> **DATASET EXTRACT**

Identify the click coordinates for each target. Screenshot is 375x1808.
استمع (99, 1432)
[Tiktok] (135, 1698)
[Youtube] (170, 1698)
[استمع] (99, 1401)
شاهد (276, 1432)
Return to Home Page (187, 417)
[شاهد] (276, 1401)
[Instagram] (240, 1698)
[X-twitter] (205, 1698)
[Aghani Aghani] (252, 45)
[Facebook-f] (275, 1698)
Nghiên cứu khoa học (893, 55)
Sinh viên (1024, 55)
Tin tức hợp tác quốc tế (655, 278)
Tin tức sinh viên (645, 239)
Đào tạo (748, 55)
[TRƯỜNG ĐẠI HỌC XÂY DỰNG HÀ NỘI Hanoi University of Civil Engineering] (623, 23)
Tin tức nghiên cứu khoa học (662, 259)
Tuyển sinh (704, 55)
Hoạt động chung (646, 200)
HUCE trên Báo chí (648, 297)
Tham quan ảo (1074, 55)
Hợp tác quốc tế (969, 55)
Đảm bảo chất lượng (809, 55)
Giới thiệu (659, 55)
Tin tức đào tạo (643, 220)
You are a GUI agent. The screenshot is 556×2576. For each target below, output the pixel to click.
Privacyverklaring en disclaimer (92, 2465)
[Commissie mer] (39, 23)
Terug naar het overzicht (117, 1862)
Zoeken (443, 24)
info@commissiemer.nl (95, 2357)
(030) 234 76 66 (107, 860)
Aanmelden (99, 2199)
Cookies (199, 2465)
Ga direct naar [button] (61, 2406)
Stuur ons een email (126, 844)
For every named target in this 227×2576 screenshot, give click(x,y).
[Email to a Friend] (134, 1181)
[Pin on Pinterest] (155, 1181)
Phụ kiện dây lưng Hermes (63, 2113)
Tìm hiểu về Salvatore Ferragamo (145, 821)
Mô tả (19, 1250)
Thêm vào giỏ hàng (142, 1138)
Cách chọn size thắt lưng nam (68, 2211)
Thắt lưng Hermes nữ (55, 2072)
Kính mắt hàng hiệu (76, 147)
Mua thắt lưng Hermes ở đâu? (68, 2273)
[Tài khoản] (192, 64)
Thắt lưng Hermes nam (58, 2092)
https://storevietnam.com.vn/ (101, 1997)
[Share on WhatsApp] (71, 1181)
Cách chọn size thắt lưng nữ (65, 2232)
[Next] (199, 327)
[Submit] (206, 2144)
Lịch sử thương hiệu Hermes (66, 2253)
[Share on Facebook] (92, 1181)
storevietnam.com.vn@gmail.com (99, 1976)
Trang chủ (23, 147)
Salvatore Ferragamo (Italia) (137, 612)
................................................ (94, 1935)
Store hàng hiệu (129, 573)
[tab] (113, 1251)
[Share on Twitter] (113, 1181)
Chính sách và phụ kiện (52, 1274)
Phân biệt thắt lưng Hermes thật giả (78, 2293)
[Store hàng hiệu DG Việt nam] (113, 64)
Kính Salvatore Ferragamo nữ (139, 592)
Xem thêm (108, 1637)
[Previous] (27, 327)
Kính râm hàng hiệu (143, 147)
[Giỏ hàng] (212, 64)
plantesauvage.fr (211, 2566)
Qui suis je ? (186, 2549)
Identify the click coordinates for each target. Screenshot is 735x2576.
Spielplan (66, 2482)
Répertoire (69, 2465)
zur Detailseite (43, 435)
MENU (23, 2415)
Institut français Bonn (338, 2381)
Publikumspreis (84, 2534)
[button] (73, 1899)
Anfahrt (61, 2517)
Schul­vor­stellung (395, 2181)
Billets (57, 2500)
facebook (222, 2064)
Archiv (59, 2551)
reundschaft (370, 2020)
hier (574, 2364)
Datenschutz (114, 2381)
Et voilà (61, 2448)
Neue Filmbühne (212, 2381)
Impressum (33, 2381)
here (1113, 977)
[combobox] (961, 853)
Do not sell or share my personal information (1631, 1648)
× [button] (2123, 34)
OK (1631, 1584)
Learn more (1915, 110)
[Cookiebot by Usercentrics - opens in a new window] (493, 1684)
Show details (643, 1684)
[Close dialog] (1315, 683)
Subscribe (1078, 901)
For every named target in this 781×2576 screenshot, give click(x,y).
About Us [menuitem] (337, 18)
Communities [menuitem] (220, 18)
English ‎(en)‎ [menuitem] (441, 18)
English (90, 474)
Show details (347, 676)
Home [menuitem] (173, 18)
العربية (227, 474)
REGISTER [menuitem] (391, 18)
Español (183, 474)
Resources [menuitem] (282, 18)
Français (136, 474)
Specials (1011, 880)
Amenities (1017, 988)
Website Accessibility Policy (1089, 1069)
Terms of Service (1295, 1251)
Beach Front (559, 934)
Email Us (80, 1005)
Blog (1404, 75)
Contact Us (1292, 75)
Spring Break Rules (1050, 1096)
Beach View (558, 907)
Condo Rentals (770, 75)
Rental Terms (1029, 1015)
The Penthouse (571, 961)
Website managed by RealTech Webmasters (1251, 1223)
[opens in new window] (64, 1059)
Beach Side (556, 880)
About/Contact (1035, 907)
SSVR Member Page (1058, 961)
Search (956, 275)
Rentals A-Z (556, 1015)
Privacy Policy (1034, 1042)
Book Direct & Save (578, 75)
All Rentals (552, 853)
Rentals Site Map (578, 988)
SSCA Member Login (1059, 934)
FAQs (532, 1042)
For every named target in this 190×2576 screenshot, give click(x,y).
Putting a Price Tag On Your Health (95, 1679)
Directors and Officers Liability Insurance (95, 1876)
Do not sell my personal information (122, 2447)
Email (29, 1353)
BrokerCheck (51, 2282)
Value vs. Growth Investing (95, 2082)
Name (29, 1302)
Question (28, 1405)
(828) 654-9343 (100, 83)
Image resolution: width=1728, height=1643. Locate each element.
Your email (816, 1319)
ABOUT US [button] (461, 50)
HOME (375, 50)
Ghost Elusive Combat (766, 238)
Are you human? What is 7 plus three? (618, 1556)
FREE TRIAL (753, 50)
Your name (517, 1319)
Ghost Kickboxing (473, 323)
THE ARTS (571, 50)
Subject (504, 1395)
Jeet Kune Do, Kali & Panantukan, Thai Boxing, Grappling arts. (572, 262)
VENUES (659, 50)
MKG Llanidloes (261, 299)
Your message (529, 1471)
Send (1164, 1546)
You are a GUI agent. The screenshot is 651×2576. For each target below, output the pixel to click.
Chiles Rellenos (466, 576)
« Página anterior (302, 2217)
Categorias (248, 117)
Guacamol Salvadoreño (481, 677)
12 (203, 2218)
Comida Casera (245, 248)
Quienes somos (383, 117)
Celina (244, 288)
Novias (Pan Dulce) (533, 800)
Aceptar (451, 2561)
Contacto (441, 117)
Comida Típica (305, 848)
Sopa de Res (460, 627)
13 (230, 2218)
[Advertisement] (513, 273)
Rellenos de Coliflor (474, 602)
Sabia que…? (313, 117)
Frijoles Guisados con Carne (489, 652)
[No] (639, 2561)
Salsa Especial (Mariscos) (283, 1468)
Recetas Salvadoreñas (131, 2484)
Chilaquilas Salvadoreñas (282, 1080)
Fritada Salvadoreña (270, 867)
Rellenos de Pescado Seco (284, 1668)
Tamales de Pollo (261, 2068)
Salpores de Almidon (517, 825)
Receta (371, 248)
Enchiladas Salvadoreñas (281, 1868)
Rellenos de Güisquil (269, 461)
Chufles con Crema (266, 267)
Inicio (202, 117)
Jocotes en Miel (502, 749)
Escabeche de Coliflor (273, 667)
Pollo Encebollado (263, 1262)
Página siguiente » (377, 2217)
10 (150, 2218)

> **REQUIREMENT**
Please say how many lines of the listing hold the string "kiện", answering with the number alone.

> **WORKED SOLUTION**
2